Livingstone was clearly thin, ill and weak – and surrounded by a possibly unfriendly tribe.

Theologian and writer the Very Rev William Garden Blaikie was later asked by Livingstone's family to write a biography of the adventurer. His book, The Life of David Livingstone, published in 1880, includes an account of the historic encounter:

'As I advanced towards him,' says Mr Stanley, 'I noticed he was pale, looking wearied, had a grey beard, wore a bluish cap with a faded gold band round it, had on a red-sleeved waistcoat and a pair of grey tweed trousers.

'I would have run to him, only I was a coward in the presence of such a mob, – would have embraced him, only he being an Englishman, I did not know how he would receive me; so I did what cowardice and false pride suggested was the best thing – walked deliberately to him, took off my hat and said:

'Dr Livingstone, I presume?'

'Yes,' said he, with a kind smile, lifting his cap slightly.

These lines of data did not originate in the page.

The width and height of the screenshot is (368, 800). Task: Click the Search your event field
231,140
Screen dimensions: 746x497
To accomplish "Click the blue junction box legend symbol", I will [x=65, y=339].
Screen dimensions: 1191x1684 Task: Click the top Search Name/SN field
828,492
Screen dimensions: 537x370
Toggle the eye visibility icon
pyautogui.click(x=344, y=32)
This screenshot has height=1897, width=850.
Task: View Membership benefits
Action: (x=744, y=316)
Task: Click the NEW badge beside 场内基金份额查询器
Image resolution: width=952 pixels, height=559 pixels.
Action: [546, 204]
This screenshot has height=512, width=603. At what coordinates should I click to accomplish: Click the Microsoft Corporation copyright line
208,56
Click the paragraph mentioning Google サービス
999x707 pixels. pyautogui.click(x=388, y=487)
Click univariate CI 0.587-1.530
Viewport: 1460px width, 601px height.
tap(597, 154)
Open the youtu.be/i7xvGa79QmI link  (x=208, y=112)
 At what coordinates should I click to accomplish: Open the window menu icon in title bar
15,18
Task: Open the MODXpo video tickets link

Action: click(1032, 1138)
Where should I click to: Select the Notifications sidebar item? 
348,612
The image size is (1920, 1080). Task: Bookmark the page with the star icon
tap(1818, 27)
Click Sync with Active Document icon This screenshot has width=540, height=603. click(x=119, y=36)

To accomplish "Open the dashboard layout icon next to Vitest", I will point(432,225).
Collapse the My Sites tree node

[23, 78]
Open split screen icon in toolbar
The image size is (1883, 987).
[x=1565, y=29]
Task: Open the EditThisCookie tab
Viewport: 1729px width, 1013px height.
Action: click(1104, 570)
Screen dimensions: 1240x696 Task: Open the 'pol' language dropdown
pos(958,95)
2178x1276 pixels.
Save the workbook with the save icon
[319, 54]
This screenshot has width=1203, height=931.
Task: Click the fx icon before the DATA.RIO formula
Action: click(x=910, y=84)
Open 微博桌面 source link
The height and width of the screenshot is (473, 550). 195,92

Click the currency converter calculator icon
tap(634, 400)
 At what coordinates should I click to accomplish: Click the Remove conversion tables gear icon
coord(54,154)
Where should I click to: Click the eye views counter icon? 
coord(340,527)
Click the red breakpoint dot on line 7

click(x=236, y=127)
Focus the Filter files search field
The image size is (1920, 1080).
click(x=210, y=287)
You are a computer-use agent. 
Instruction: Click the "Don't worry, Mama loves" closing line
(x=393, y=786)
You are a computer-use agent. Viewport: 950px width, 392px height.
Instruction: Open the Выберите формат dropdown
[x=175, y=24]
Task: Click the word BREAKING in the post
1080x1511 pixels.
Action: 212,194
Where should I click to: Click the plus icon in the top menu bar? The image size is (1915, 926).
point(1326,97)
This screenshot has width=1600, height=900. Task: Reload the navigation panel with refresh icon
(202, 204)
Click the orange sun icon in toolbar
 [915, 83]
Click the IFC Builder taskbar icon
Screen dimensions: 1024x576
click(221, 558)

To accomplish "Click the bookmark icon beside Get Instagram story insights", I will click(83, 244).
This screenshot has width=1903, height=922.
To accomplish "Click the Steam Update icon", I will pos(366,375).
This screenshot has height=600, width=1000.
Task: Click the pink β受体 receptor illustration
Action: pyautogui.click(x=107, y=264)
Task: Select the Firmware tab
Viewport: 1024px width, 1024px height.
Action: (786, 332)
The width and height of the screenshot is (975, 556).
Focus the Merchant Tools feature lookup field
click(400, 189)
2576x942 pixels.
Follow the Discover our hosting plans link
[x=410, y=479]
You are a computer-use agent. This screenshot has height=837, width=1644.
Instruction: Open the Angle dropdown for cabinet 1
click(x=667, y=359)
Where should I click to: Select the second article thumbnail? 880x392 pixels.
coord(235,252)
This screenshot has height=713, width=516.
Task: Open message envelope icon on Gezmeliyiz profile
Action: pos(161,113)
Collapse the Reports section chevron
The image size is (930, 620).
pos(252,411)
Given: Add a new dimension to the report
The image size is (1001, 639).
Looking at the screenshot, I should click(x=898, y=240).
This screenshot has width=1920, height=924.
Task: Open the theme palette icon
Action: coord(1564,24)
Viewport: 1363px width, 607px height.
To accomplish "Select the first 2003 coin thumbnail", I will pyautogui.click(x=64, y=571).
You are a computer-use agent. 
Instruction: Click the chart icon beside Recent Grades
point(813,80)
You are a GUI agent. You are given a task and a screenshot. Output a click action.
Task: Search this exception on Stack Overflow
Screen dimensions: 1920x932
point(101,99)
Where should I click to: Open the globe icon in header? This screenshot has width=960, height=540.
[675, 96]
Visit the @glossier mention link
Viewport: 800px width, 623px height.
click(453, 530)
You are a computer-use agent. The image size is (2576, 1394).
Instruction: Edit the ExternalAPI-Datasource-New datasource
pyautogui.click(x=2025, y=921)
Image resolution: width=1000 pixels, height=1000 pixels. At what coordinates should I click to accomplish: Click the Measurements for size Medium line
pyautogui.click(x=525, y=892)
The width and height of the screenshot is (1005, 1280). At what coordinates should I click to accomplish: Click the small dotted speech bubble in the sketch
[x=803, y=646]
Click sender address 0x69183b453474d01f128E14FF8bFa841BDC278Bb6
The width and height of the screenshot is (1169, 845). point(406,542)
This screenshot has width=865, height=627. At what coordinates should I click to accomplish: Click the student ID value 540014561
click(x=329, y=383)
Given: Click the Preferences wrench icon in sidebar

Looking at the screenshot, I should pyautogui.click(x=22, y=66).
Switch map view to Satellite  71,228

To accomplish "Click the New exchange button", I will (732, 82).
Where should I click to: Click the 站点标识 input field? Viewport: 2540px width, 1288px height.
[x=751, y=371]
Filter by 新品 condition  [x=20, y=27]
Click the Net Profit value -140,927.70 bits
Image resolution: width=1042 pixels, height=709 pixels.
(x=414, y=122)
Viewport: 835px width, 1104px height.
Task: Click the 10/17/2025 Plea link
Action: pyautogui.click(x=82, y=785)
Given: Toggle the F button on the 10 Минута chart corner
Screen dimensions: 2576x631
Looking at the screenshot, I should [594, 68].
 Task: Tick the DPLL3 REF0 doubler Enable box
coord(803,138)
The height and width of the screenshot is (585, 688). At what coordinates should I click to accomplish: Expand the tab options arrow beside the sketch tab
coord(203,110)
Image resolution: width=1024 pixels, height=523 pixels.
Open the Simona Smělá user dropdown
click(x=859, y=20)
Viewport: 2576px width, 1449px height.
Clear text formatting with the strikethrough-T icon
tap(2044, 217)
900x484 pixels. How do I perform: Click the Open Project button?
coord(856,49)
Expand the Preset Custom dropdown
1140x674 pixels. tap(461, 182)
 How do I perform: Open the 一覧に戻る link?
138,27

I replace my hat on my head, and he puts on his cap, and we both grasp hands, and then I say aloud:

'I thank God, Doctor, I have been permitted to see you.'

He answers: 'I feel thankful that I am here to welcome you.'

A greeting hardly as stirring as Veni Vidi Vici, or I Have A Dream, but the words became famous partly because of their humour: apart from Livingstone there was no white man around for hundreds of miles.

David Livingstone died two years later from malaria, aged 60.